◆ Extracto del documento ◆
>>>>

No sé que tan efectiva será esta técnica, pero en esta maravillosa novela de Kazimierz Brandys presenciamos dos siglos de relación padre-hijo en la delirante familia Zabierski, sobre la cual revoletean los mismos desafíos, o neurosis, o locuras, nunca resueltos, que los tiñen y determinan del primero al último, aunque no lo sepan.
La novela avanza mediante una cadena de cartas. Algunas de ellas son respondidas, otras no, pero todas flotan como en botellas arrojadas al mar, con información y pedidos de auxilio concentrados. La primera se inscribe en los límites pastoriles y parroquiales de la Polonia del siglo XVIII y enseguida se entra en la avalancha de cambios iniciados en Europa con la Revolución Francesa, hasta llegar a 1970.
En este frenesí postal, un integrante de los Zabierski es encerrado en una jaula junto con monas para adornar los jardines del Gran Visir; otro ejerce extraños poderes paranormales y se inserta en una logia en la que lo consideran el Mesías; a un soldado lo abandonan después de serrucharle una pierna herida, dándolo por muerto en una iglesia; otro crece en la tundra del polo con aborígenes primitivos. Y hay más. Ellos sobreviven y escriben, aunque ninguno sea escritor, y este es, entre otros, el mérito de la novela y de la traducción: imitar y conservar la fuerza original y honesta que empuja a alguien a tomar una pluma para poner en palabras de su tiempo aquello que se le hizo incomprensible. El resultado de tanto movimiento es una polifonía de voces, cada una con su estilo, pero también atada a las comparaciones, metáforas y usos intensivos del lenguaje de su época.
En medio de estas aventuras individuales, pero también colectivas —porque caen imperios, se consolidan Estados nación y la Segunda Guerra Mundial barre con todo—, sobrevive la relación padre-hijo, siempre amorosa y difícil, porque el mundo y la moral no se quedan quietos, y así no hay guía ni experiencia sólida que ayude a facilitar el vínculo.
Tal vez, en el risueño Caribe, las familias condenadas a cien años de soledad no tengan otra oportunidad en la tierra. Pero en la dura Polonia pasaron doscientos años y pasarán otros trescientos de calamidades, que la familia Zabierski seguirá boqueando por ahí, defendiéndose con humor involuntario ante adversidades que hacen que el lector, aunque no tenga una gota de sangre polaca, quiera abrazarse a este legado no menos desquiciado que el que cada uno arrastra desde 1770.
Kazimierz Brandys, Variaciones postales, traducción de Bárbara Gill, Adriana Hidalgo, 2017, 264 págs.

<<<<

◆ Extracto de datos ◆
>>>>

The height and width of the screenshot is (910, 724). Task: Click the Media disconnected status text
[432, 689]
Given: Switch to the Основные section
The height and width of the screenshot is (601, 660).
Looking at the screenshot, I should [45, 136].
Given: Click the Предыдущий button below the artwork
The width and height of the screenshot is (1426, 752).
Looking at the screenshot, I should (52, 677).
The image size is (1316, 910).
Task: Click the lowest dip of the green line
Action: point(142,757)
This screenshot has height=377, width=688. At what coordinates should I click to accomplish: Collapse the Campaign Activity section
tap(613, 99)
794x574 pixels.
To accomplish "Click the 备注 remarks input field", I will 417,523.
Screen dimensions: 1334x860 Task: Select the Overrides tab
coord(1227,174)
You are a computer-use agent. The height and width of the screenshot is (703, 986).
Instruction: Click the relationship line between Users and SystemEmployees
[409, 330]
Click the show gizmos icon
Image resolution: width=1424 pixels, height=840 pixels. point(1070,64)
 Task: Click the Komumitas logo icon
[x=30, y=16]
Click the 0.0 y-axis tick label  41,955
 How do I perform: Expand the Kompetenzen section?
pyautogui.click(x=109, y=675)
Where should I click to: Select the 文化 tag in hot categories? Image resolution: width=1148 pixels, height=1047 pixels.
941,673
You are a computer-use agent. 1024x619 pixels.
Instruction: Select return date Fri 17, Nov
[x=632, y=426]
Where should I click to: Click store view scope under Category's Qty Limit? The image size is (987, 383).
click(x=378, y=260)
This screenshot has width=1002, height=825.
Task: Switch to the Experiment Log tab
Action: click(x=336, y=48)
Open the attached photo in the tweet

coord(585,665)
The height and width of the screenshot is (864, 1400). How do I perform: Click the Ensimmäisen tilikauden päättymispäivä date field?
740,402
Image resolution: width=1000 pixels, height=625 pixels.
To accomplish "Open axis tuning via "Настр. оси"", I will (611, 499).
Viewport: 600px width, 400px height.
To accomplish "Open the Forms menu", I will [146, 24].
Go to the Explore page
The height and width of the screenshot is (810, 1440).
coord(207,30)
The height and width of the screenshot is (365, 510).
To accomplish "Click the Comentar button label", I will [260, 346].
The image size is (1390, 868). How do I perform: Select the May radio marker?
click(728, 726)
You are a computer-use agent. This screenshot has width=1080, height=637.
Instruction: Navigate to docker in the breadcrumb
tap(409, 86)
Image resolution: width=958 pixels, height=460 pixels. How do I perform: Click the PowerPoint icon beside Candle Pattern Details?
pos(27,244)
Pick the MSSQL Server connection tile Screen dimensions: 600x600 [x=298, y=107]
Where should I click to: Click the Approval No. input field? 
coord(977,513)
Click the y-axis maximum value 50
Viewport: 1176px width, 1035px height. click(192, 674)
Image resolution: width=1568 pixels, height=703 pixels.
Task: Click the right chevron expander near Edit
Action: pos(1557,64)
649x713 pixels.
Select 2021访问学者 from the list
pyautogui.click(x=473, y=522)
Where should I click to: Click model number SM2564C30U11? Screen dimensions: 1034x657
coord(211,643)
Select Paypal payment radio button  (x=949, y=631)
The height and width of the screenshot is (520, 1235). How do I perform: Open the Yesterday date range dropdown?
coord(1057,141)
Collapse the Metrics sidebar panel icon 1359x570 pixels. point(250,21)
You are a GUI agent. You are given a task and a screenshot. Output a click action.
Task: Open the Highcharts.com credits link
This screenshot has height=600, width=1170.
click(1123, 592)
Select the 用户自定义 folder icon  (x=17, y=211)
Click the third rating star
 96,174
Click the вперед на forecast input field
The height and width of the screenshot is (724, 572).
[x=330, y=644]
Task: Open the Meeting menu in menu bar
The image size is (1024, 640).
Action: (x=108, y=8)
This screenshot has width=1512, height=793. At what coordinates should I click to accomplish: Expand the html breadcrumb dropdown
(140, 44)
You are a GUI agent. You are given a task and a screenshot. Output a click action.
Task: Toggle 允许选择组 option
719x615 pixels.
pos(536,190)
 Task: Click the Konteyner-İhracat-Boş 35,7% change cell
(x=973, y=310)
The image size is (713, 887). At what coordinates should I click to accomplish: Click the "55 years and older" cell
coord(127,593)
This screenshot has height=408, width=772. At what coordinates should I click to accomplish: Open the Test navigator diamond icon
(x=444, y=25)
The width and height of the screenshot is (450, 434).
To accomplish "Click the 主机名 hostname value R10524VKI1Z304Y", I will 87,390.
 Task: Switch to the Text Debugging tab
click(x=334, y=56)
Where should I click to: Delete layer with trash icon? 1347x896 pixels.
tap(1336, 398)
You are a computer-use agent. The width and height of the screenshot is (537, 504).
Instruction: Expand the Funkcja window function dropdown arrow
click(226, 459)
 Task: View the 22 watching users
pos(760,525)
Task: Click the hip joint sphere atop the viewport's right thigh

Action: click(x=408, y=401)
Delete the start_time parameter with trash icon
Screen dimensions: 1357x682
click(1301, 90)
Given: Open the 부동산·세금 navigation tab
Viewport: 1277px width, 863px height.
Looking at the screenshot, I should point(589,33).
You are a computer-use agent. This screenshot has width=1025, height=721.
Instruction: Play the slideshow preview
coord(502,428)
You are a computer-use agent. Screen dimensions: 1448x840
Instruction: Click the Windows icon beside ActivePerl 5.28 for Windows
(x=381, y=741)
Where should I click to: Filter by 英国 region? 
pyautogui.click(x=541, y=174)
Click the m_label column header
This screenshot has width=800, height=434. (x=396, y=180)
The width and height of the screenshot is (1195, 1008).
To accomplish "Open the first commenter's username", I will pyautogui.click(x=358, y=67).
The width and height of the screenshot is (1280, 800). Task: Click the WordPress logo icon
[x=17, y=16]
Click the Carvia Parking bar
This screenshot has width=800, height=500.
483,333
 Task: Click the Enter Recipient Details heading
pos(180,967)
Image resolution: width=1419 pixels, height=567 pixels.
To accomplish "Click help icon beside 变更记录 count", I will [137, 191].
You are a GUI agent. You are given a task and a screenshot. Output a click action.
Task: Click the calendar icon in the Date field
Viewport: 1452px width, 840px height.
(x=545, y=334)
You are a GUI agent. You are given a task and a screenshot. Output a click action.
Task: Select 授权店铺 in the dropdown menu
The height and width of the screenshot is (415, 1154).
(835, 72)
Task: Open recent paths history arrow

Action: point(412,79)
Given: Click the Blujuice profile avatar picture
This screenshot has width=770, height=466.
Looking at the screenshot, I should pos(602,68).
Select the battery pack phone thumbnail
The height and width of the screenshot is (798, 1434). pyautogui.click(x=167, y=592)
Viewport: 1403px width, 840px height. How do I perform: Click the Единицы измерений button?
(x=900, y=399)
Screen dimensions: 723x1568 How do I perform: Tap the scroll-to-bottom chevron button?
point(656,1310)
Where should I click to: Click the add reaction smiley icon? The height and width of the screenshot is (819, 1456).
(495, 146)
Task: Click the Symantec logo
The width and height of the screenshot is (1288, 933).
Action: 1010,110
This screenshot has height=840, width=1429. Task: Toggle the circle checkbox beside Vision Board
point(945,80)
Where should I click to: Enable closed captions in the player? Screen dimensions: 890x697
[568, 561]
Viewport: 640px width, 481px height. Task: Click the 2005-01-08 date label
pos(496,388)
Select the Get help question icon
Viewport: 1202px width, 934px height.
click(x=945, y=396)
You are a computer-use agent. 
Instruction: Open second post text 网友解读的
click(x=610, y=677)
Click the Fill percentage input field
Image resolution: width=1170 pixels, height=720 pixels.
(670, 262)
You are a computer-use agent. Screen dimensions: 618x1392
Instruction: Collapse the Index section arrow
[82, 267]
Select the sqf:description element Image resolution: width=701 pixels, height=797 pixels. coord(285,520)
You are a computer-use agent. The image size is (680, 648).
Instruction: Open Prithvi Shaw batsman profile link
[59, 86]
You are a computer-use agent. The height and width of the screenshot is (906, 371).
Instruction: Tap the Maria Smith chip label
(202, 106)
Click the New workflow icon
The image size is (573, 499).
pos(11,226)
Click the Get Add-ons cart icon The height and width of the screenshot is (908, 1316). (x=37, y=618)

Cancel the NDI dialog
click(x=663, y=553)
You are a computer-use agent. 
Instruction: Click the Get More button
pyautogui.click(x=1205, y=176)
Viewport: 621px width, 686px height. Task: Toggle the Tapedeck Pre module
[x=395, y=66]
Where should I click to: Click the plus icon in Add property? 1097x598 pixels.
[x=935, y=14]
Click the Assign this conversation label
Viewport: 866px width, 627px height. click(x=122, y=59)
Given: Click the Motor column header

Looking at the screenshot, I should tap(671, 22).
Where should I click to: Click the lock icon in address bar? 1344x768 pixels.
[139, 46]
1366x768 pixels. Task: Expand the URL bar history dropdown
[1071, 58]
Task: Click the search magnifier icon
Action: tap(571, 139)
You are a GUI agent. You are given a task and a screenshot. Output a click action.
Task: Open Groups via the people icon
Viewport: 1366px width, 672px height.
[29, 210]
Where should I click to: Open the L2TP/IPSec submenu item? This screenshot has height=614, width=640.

<<<<

◆ Qué hacer ◆
Cita de la reseña sobre la novela de Kazimierz Brandys todo lo que va desde "Tal vez, en" hasta "arrastra desde 1770.".

◆ Respuesta del ejercicio ◆
Tal vez, en el risueño Caribe, las familias condenadas a cien años de soledad no tengan otra oportunidad en la tierra. Pero en la dura Polonia pasaron doscientos años y pasarán otros trescientos de calamidades, que la familia Zabierski seguirá boqueando por ahí, defendiéndose con humor involuntario ante adversidades que hacen que el lector, aunque no tenga una gota de sangre polaca, quiera abrazarse a este legado no menos desquiciado que el que cada uno arrastra desde 1770.